Morning visits the Drepung monastery. Drepung monastery was founded in 1416 by a charismatic monk and disciple of Tsongkhapa called Jamyang Choji. Within just a year of the completion, the monastery had attracted a population of some 2000 monks. In 1530 the second Dalai lama established the Gaden Palace, the palace was home to the Dalai lamas until the fifth built the Potala Palace. Drepung monastery was from here that the early Dalai lamas exercised their political and religious control over central Tibet, and the second, third and fourth Dalai lamas entombed here.
Afternoon 3 pm visit the Sera monastery
The Sera Monastery is located 2 kilometers north of Lhasa, at the foot of Tutipu Hill, located 2 kilometers north of Lhasa.
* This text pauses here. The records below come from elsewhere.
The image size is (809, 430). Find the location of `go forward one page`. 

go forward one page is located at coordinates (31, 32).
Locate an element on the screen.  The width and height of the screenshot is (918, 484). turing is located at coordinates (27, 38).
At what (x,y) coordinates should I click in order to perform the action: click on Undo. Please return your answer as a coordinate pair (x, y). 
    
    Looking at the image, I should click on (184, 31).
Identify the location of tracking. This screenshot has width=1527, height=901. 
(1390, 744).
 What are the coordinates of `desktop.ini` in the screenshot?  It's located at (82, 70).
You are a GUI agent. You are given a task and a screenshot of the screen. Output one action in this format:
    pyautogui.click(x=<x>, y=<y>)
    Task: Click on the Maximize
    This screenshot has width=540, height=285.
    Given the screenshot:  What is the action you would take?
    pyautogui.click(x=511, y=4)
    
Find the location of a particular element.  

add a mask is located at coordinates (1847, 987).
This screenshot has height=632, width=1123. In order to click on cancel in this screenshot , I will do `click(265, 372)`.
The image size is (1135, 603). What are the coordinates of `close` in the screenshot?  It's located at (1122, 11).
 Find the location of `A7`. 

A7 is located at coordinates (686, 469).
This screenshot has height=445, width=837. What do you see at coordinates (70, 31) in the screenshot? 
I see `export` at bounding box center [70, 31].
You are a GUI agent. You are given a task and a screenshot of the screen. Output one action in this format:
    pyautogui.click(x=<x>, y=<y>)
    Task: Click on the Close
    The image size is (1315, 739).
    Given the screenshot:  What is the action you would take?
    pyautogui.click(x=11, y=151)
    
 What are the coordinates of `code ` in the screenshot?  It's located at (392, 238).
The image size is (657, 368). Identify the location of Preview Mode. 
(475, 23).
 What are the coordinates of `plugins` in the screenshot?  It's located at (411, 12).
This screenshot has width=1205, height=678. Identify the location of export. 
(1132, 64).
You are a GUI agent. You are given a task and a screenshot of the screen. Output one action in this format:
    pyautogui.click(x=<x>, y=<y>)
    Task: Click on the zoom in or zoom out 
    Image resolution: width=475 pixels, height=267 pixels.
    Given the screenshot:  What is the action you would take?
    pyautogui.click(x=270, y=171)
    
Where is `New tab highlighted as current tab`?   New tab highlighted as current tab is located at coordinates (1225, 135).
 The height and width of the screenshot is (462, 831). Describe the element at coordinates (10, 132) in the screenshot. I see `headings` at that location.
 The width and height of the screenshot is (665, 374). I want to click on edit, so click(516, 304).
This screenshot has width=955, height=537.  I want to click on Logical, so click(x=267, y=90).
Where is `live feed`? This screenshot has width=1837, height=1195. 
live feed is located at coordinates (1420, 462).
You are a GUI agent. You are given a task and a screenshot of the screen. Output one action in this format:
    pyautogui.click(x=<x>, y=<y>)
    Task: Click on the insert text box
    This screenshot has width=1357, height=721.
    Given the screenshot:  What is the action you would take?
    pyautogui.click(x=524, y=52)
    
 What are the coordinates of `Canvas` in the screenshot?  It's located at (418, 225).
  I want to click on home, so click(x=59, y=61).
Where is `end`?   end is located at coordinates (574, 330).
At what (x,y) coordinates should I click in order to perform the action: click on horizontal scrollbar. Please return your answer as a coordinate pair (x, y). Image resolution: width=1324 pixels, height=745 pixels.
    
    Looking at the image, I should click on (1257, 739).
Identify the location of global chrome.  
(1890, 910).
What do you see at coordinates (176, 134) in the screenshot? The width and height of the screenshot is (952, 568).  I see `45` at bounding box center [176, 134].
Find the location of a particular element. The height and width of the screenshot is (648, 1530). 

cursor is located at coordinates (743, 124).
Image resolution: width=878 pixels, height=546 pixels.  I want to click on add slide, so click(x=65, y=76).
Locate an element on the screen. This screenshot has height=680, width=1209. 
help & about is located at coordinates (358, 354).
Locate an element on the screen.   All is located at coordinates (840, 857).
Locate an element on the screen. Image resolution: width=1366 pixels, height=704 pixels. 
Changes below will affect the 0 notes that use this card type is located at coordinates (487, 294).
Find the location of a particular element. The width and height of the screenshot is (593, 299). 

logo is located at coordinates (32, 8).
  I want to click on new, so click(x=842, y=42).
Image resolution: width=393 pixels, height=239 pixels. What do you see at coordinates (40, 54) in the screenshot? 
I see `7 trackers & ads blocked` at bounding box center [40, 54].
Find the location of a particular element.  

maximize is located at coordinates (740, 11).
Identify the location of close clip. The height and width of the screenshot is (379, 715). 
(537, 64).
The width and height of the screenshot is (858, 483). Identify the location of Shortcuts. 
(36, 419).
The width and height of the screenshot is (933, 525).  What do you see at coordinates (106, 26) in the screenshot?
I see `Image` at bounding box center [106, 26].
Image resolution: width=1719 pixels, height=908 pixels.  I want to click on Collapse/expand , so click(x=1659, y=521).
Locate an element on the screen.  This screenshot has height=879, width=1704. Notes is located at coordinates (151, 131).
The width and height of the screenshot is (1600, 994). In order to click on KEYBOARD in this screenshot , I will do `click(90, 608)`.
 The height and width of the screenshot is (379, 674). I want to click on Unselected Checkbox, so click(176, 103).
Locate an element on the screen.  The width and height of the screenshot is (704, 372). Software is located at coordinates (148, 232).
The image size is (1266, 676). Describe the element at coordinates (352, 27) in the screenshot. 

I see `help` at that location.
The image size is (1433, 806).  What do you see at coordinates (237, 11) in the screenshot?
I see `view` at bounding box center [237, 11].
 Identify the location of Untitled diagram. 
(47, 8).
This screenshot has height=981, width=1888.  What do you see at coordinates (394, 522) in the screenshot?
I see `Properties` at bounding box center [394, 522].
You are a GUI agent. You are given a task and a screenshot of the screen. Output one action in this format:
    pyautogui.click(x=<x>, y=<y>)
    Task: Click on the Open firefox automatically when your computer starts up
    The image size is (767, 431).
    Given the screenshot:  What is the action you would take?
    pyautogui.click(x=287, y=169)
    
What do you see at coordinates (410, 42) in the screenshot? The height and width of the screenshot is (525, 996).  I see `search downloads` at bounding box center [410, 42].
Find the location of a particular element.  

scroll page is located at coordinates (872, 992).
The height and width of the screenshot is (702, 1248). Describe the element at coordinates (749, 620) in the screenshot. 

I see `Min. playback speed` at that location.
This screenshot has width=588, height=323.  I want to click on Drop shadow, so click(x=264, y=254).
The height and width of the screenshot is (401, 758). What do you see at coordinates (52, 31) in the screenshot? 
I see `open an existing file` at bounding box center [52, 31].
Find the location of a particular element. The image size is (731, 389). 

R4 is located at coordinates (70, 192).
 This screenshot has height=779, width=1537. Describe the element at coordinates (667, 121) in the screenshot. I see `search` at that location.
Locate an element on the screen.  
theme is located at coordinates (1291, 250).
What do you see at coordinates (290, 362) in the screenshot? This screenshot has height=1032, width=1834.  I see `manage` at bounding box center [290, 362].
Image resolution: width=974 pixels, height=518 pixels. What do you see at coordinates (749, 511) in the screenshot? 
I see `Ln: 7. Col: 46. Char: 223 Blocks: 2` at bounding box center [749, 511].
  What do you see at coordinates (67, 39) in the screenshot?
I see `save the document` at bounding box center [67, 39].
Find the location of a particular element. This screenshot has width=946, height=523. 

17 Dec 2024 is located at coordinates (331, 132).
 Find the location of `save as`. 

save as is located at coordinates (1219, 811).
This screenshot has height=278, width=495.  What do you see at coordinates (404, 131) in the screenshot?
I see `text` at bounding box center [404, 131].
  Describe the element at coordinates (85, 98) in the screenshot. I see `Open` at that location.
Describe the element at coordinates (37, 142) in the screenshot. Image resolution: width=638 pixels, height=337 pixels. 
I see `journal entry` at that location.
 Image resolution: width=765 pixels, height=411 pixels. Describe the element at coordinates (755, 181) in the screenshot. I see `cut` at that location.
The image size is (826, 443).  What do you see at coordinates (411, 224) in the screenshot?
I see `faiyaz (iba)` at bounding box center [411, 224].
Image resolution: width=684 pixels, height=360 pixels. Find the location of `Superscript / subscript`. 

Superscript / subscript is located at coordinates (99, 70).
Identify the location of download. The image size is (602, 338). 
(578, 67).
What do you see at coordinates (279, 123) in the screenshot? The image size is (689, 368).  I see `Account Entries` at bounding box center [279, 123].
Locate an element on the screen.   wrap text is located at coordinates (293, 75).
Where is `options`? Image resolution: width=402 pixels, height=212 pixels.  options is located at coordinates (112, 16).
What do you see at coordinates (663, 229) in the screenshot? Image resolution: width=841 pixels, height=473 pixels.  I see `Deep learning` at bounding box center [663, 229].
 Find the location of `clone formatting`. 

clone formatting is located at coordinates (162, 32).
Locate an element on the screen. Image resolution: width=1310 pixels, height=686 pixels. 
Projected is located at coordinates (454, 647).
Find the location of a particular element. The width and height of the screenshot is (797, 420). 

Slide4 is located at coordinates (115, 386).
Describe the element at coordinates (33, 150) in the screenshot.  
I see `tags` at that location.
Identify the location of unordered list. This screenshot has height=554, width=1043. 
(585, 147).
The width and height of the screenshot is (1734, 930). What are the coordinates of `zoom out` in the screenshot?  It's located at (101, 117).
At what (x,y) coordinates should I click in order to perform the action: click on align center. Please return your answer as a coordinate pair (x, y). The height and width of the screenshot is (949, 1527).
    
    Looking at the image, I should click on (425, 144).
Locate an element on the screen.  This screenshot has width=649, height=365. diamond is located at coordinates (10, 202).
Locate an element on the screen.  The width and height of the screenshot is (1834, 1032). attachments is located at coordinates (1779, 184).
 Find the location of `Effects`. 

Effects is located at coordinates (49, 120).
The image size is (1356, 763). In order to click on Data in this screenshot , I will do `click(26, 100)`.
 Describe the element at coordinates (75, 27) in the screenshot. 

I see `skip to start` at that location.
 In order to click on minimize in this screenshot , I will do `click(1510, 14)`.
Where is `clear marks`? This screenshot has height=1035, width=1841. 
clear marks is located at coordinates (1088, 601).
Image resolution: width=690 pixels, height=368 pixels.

It is one of the “great three” Gelukpa university monasteries of Tibet. Drepung Monastery and Ganden Monastery. Sera Monastery is also one of the six great monasteries of the Gelug Sect of Buddhism in Tibet. Sera monastery is listed as one of the Chinese national cultural relics since 1982. The monastery was named Sera, which means wild rose in the Tibetan language because the hill behind it was covered with wild roses in bloom when the monastery was built. The Sera monastery was founded by Jamchen Chojey, one of Tsong Khapa’s disciples who built the monastery in 1419. The monastery is magnificent and covers an area of 114,946 square meters. As a complex of structures, it housed several institutions in its precincts. The structures of notability were the Coqen Hall Tsokchen (Great Assembly Hall), the three colleges and Kamcun (dormitory) also called Homdong Kangtsang. Scriptures written in gold powder, fine statues, scent cloth, and unparalleled murals can be found in these halls. Colorful debates on Buddhist doctrines are held here and these employ a style distinctive from those at Lhasa’s other famous monasteries.